De Tibetaans-Amerikaanse politicus in ballingschap Lobsang Sangay gaf onlangs inzicht in de strijd van de mensen in het geboorteland van zijn ouders, Tibet.
Hij legde uit hoe China Tibet binnenviel en de 14e Dalai Lama dwong zijn toevlucht te zoeken in India. Tijdens de Tibetaanse opstand van 1959 door een gewapende Tibetaanse guerrillagroep erkende Lobsang dat de Tibetanen geen andere keuze hadden dan de wapens op te nemen om hun moederland te verdedigen. ‘Veel monniken sloten zich aan bij de guerrillagroep om hun geloof te verdedigen toen de Communistische Partij van China na de bezetting van Tibet de kloosters begon te vernietigen.’

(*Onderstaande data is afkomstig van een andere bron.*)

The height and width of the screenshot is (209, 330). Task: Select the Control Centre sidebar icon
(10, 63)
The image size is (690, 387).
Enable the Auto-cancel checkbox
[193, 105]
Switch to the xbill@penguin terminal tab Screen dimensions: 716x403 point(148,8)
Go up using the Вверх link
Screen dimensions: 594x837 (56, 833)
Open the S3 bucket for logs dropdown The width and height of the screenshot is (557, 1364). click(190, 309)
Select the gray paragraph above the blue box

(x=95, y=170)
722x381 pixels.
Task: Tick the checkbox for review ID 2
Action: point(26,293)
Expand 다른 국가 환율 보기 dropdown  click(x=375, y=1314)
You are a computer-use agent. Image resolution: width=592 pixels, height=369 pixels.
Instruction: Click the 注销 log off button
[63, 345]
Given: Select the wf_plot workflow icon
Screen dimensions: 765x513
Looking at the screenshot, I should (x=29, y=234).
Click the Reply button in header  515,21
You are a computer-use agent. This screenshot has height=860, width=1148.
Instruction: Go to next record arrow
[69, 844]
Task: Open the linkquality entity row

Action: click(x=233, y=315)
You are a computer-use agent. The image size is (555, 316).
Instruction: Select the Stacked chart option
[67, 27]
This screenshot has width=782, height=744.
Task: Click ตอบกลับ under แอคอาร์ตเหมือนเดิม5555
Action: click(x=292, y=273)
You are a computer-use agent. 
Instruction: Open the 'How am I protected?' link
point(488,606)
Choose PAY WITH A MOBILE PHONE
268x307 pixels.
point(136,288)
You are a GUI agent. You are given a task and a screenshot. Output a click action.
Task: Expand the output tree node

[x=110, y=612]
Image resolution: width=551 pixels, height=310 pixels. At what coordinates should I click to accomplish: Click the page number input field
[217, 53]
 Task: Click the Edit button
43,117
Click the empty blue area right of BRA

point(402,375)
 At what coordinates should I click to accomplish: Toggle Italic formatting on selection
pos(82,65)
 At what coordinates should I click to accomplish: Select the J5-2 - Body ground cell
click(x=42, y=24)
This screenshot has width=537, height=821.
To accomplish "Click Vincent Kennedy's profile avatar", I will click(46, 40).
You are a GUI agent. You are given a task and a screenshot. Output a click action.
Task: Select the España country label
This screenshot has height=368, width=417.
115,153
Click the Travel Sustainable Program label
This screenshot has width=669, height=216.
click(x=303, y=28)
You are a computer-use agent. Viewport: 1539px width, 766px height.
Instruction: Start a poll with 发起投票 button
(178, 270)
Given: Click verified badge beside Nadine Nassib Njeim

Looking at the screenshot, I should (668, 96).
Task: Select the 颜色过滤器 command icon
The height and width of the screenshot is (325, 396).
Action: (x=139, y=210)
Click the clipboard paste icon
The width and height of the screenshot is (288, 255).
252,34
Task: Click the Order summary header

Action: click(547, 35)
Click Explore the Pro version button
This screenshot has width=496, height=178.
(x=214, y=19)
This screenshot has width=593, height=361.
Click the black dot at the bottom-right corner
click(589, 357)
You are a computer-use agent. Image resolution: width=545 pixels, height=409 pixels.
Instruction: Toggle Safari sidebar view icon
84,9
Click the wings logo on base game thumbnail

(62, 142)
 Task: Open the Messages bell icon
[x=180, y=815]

Hij stelt dat Amerika de Tibetanen kwam steunen vanwege de Koreaanse Oorlog. Tijdens de Koreaanse Oorlog vochten de Chinezen letterlijk tegen de Amerikanen. De VS hadden een tweede front nodig om de aandacht af te leiden. Dus begonnen ze wapens en munitie aan Tibet te leveren, maar wat ze leverden was zeer beperkt. Als ze meer hadden geleverd, zouden de Tibetanen volgens Lobsang dapper hebben gevochten. Er was een kans dat we tenminste enkele delen van ons grondgebied zouden kunnen verdedigen,’ zei de politicus.
Sommige Tibetaanse vrijheidsstrijders pleegden zelfmoord toen de Amerikaanse president Richard Nixon in 1972 naar China ging om de betrekkingen te normaliseren, zij voelden zich verraden.